Effects of adenovirus mediated multigenes on the induction of apoptosis of cholangiocarcinoma cell line and the cytotoxicity of hepatocyte line

目的：研究腺病毒介导的多基因（ＧＭ－ＣＳＦ、Ｂ７－１、ｐ５３、ＩＬ－２）对胆管癌细胞系ＱＢＣ９３９ 凋亡的诱导作用和对正常肝细胞的作用。方法：应用ＴＵＮＥＬ细胞凋亡检测法和光镜观察，分析同时含ＧＭ－ＣＳＦ、Ｂ７－１、ｐ５３、ＩＬ－２ ４ 种目的基因的重组腺病毒载体（Ａｄ－ｍ ｕｌｔｉｇｅｎｅｓ）对胆管癌细胞系ＱＢＣ９３９ 和肝细胞系Ｌ０２的作用以及对大鼠肝脏的毒性损害。结果：Ａｄ－ｍｕｌｔｉｇｅｎｅｓ与化疗药物顺铂协同，能诱导３０％ 左右的ＱＢＣ９３９发生凋亡，并对肝细胞系Ｌ０２ 和大鼠肝细胞无明显毒性损害。结论：Ａｄ－ｍ ｕｌｔｉｇｅｎｅｓ能诱导胆管癌细胞ＱＢＣ９３９ 发生凋亡，且与化疗药物顺铂具有协同增强作用。初步分析对人肝细胞及大鼠肝脏无明显毒性损害，具有一定的临床应用前景。

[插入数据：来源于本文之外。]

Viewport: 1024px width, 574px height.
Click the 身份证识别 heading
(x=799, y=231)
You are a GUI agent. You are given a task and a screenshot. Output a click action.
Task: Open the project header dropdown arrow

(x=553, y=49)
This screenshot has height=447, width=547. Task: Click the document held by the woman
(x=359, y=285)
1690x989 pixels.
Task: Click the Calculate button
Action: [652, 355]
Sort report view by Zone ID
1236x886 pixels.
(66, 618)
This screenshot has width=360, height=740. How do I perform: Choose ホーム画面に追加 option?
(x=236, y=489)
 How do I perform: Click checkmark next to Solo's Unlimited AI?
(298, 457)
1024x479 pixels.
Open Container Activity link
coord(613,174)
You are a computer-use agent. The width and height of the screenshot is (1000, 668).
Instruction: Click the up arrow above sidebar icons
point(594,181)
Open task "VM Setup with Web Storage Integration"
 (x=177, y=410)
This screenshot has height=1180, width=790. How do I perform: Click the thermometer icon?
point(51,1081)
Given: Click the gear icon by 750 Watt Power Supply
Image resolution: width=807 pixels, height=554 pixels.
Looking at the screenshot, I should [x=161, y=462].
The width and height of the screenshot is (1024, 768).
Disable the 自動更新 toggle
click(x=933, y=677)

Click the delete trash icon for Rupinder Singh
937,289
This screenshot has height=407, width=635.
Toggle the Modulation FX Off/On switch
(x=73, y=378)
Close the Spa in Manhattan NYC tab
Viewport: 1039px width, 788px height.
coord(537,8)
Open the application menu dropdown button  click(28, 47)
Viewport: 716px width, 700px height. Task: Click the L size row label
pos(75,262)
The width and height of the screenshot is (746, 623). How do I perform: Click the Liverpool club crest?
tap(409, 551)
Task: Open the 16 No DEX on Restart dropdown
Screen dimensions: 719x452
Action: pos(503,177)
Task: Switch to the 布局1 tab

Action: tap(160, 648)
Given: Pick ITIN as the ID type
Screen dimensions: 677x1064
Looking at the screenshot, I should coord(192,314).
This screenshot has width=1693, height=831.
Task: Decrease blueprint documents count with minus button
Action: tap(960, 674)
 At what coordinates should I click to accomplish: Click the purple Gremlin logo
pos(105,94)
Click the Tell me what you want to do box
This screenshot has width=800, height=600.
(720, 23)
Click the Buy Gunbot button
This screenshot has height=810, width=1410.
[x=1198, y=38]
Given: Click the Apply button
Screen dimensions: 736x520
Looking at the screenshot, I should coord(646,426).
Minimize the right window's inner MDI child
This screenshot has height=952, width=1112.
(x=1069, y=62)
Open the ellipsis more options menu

Objective: To study the effects of adenovirus mediated GM CSF, B7 1, p53 and IL 2 on the induction of apoptosis of cholangiocarcinoma cell line QBC939 and on the cytotoxicity of hepatocyte line L02. Methods: After the construction of recombinant adenovirus containing human GM CSF, B7 1, p53 and IL 2 genes, their effects on apoptosis of human cholangiocarcinoma cell line QBC939 and on cytotoxicity of hepatocyte line L02 and the liver of rats were detected with TUNEL assay and optical microscopy. Results: Adeno virus mediated multigenes induced nearly 30% apoptosis of cholangiocarcinoma cell line QBC939 in combination with a chemotherapeutic agent cisplatin and showed no distinct cytotoxicity of hepatocyte line L02 and rat liver. Conclusion: Adenovirus mediated GM CSF, B7 1, p53 and IL 2 are able to induce 30% apoptosis of cholangiocarcinoma cell line and show no cytotoxicity of liver cells.